The closest I come to vapor barriers is sleeping in my rainsuit. I wear thin polyester long johns, then my rain suit (breathable, so not really a VB), then I put my fleece jacket on top. I think it helps a little but I haven't done any testing to confirm. One time I slept with my fleece inside my rain jacket, though, and the fleece was wet when I woke up, so it makes some difference.
(Acknowledgements to Ed Speer's Hammock Camping book, among others)
Just like tenting, selecting the proper site may be the most important skill to staying warm (or cool) in a hammock.
When searching for a campsite, the hammock camper is free from the constraints of many tenters...no need for level ground, no worries about rocks or roots, no concern for drainage, etc. However, even in a good site the hammocker is more vulnerable to wind and temperature shifts than a ground sleeper. One of the most important factors in the suitability of a hammock site is how exposed it is to the wind. If warmth is the goal, search for sites with natural windblocks like dense vegetation, boulders or cliffs.
Camping on the leeward side (as opposed to the windward side) of ridges and hills can make a substantial difference. In the Southeastern U.S., the weather generally blows in from the West to the East, so in the winter I usually camp on the Eastern side of ridges. This also offers the advantage of morning sun to heat up the site before I get moving.
Additionally, sleeping at the top of a hill or ridge will expose you to the wind, but sleeping at the bottom will also put you in a cold zone. As warm air rises, cold air sinks to the lowest elevation, creating a "cold sink" as temperatures drop during the night. Search for sites midway up ridges and hills.
If a stream is running along the valley floor, the temperature could be 5-10° F colder than the temperature of a site with only thirty feet or so of elevation gain! Lakes can have the same effect, so look for sites not located near water, especially running water like streams and rivers.
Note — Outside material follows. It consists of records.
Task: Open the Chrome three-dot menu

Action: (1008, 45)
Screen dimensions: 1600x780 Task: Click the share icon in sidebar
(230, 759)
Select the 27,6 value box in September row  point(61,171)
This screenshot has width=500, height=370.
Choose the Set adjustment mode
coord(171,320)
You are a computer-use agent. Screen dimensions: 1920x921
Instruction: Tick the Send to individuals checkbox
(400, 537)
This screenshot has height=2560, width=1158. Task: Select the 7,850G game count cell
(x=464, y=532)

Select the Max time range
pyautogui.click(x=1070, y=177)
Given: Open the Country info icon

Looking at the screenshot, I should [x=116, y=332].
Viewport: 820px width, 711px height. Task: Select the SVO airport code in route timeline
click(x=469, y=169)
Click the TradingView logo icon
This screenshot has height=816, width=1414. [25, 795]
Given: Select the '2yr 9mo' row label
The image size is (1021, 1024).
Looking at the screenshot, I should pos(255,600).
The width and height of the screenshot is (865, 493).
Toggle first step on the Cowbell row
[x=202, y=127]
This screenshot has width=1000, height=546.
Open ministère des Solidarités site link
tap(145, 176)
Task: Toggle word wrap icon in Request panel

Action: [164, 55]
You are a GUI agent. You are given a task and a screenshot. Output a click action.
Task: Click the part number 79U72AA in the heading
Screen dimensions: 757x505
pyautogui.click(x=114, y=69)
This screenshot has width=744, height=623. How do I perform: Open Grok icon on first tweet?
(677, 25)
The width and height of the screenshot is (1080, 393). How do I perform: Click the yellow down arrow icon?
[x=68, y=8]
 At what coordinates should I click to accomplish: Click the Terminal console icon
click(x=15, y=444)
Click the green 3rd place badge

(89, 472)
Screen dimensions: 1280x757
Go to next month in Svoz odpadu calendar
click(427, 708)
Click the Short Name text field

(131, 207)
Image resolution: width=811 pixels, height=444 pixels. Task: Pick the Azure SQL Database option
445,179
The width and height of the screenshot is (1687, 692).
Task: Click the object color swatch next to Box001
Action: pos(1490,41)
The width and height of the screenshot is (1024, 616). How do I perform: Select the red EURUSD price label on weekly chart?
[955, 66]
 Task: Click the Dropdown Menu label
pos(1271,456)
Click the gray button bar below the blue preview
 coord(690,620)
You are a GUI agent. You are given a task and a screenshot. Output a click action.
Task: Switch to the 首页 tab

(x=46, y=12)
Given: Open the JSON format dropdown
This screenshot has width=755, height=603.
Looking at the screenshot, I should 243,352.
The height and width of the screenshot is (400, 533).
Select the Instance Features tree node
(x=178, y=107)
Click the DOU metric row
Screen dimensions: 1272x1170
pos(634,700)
Hammock orientation also plays a role. If the wind is coming from the West, orient the hammock North-South and pitch the tarp close to the ground on the windward side. This will add another layer of windblock to your hammock. If you would like to take advantage of the wind to cool you off, orient your feet into the wind and angle your tarp to deflect the wind onto your hammock.
|When selecting a campsite to stay warm in the winter, look for sites that are:||When selecting a site to stay cool in the summertime, look for sites that are:|
In addition to picking a good site with natural windblocks, nature offers other ways to keep a hammock warm. Ed Speer writes in Hammock Camping that dry leaves can be used between the PeaPod and hammock to add more loft. While I don't like the idea of putting vegetation inside my insulation, it can certainly help in a pinch.
But Medicine Man came up with a pretty good solution that combines natural materials with site selection. He pitches his MacCat Deluxe all the way to the ground and hangs his hammock a few inches off the ground. Then he piled up some leaves and duff (which you can't see very well in the picture) so the hammock is actually laying inside the pile. The hammock still supports his body weight, but the leaves and duff prevent the wind from blowing under the hammock, which reduces convective heat loss. Great idea, MM! Just be sure to scatter your pile when you break camp so you Leave No Trace.
And NigelP took the below picture in France...it's almost a snow cave! Great idea, and it looks like it blocked quite a bit of wind.